Can you copy out the lines starting at the one containing "403x191 pixels. Task: Click" and ending at the one containing "click(x=741, y=196)", with no changes?

** start **

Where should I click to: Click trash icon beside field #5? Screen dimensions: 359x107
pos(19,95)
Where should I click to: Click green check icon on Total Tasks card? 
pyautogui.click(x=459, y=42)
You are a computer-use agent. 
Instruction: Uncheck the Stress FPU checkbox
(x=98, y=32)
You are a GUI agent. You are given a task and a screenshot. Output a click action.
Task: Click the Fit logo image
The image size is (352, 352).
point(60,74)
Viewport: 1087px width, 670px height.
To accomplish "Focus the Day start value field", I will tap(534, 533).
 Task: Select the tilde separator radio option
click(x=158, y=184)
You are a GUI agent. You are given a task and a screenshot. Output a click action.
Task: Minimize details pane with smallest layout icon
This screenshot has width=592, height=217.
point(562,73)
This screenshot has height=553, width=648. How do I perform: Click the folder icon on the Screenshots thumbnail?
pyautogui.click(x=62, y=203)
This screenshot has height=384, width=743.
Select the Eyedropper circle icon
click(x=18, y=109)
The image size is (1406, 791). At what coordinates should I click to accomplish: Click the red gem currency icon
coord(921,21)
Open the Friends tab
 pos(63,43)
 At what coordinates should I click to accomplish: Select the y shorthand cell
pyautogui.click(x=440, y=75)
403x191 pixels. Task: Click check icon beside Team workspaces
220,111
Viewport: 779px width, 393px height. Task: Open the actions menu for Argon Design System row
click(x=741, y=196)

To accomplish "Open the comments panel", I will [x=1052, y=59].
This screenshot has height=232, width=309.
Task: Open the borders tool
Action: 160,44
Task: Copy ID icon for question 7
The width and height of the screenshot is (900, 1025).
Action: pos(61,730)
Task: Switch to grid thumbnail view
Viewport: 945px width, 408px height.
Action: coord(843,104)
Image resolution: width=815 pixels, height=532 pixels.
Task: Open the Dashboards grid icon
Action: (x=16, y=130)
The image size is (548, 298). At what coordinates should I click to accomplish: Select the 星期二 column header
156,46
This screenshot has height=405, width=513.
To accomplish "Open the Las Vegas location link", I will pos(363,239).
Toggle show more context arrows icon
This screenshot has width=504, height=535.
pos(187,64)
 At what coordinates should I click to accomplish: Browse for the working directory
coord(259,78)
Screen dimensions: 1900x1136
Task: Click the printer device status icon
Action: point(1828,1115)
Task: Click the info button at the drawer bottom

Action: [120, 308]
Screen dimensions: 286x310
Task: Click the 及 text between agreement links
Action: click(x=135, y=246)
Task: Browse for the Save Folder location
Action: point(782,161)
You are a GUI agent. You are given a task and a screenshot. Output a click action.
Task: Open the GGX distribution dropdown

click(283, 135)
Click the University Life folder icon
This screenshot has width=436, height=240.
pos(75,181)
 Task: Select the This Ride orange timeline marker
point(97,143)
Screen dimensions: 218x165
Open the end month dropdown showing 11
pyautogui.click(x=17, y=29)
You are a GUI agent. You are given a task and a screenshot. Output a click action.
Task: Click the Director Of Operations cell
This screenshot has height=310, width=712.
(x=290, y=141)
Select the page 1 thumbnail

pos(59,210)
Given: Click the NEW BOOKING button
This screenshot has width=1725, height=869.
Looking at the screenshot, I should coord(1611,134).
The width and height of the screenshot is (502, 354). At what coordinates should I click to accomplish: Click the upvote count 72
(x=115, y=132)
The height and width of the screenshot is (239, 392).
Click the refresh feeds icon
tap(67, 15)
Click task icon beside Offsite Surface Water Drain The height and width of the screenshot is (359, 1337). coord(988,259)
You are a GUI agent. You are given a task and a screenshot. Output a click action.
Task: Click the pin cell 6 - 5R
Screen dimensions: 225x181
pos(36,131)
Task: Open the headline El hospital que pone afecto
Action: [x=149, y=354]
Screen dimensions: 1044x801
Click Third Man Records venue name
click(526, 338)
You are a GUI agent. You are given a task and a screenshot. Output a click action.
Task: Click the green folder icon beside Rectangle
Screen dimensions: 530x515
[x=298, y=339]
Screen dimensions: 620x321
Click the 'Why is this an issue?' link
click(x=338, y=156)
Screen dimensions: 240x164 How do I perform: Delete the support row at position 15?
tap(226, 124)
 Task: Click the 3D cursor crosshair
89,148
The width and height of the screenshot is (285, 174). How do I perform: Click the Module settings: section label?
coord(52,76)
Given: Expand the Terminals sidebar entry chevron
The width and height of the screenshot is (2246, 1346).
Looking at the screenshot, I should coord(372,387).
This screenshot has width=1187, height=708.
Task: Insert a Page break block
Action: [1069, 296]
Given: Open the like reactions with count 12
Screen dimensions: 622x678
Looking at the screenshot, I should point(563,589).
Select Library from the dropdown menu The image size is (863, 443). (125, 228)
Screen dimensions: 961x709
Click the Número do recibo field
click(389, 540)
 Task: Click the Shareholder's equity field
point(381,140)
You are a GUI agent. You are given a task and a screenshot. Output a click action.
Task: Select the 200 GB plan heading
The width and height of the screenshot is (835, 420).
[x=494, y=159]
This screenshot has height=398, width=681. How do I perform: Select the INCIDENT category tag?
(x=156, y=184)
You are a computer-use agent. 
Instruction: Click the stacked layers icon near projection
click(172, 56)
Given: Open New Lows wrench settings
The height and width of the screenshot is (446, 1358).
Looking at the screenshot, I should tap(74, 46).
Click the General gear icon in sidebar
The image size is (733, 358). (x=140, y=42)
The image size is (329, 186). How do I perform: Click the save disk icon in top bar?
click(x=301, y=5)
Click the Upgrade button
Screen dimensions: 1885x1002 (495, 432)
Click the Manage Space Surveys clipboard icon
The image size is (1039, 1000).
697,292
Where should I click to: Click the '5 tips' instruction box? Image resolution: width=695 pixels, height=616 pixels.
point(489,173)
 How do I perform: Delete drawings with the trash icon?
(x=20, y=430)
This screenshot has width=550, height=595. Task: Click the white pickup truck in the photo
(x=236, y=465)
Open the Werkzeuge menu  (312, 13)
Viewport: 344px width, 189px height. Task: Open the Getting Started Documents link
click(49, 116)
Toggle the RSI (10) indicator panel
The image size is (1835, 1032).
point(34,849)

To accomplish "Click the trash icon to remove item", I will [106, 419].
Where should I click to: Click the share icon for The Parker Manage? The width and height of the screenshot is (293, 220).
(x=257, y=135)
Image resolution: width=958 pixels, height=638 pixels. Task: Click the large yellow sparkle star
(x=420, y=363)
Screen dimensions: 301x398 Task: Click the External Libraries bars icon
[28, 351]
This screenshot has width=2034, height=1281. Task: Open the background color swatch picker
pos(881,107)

** end **

TASK OUTPUT:
403x191 pixels. Task: Click check icon beside Team workspaces
220,111
Viewport: 779px width, 393px height. Task: Open the actions menu for Argon Design System row
click(x=741, y=196)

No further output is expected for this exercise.